I think "mechanical locker" would be a better term than "manual locker," meaning that the differential does the locking action on its own (for example, a "Detroit locker" rear). Hardbodies were pretty limited on the aftermarket and a lot depends on what rear axle you have. The H233B limited slip diff was the best offered and if anything is offered on the aftermarket, it will likely be for this axle. Nissan never offered an electric locker in the Hardbody. You might be able to find an air locker by ARB for this rear. Check their site.


----------



## veesix (Jul 18, 2004)

I thought they put a locking diff in the Desert Runner trucks. That style was offered in the hardbodies, right?

I was thinking that a locking diff would give me a little more confidence at the boat launch.


----------



## veesix (Jul 18, 2004)

Here is the door sticker. HG37


----------



## smj999smj (Jan 1, 2006)

The Hardbody Desert Runners were limited editions and are extremely rare...and they used a limited slip differential, not a "locker." They were all standard cab, short bed, V6 and 4X4. 

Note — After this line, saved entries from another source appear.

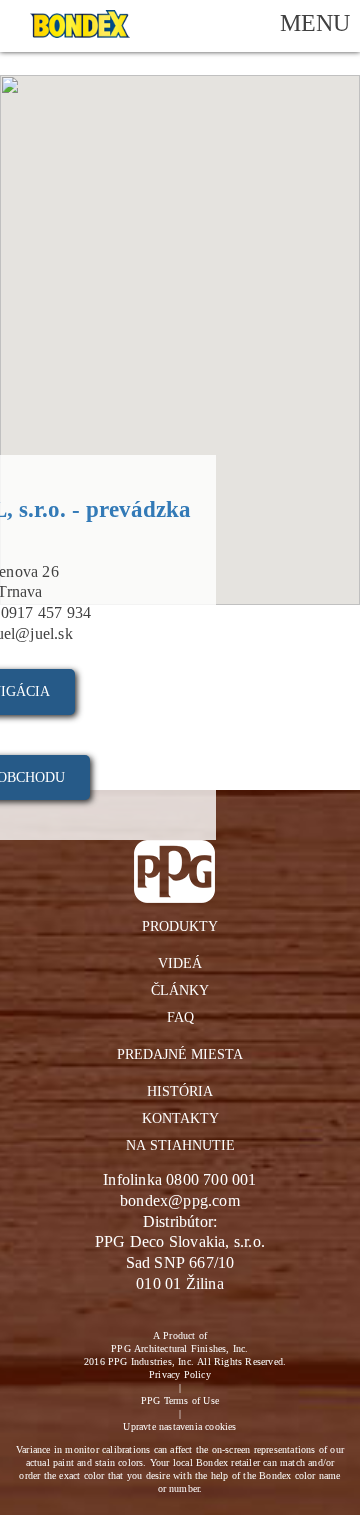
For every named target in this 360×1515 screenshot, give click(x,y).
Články (180, 990)
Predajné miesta (180, 1054)
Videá (180, 963)
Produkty (180, 926)
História (180, 1091)
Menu (315, 22)
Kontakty (180, 1118)
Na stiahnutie (180, 1145)
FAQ (180, 1017)
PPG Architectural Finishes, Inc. (179, 1348)
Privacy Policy (180, 1374)
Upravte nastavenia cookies (179, 1426)
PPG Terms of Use (180, 1400)
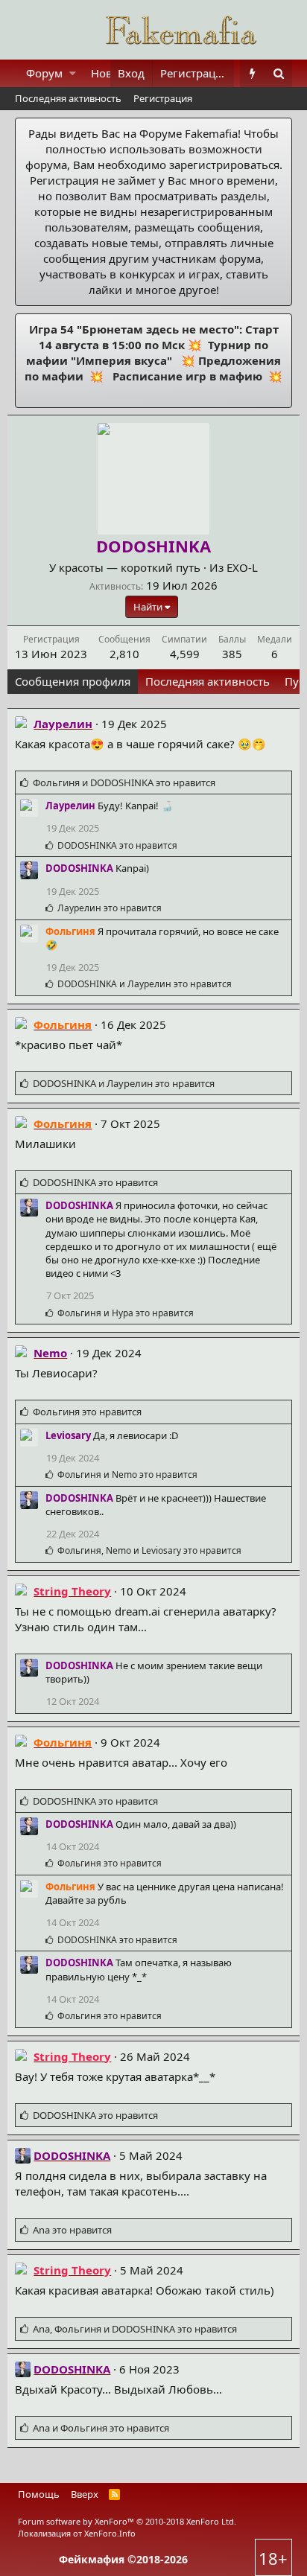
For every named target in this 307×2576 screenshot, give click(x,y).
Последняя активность (68, 98)
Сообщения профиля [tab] (72, 681)
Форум (44, 73)
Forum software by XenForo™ (127, 2521)
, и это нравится (149, 1550)
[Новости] (253, 73)
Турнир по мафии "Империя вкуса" (147, 352)
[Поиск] (279, 73)
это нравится (117, 845)
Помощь (39, 2494)
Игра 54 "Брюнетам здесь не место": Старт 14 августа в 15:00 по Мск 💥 (154, 337)
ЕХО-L (242, 567)
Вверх (84, 2494)
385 (232, 653)
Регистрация (162, 98)
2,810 (124, 653)
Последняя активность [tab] (207, 681)
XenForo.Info (110, 2533)
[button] (73, 73)
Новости (114, 73)
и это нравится (124, 782)
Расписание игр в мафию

If you give me the year, trim level (XE, SE, etc.), engine and trans (AT,MT), and drivetrain (2WD, 4WD), I can give you the info on your rear diff.


----------



## veesix (Jul 18, 2004)

It's a 1988 SE KingCab V6.

The image above shows the door jam sticker; the diif. and trans codes (5 speed manual.)


----------



## smj999smj (Jan 1, 2006)

Yeah, I knew it was the door jamb sticker but I didn't have the breakdown for axle codes. If it's an SE, you should have the H233B rear and it should be LSD. To confirm the LSD, you can rasie the back wheels, put it in neutral, and turn one of the wheel forward. If the opposite wheel also turns forward, it's LSD. If it turns in the opposite direction, it's an open carrier. LSD rears also had an sticker on the "pumpkin" stating it was LSD or use LSD oil, but often they are buried under crud or lost over the years.


----------



## veesix (Jul 18, 2004)

I jacked both wheels up and gave one a spin. The other wheel spun in the opposite direction, so it must be an open diff.

I read that all SE models had LSD but not here. Unless a worn out LSD acts like an open one.


----------



## SPEEDO (Jun 9, 2003)

the H233 in a 4wd had LSD...


----------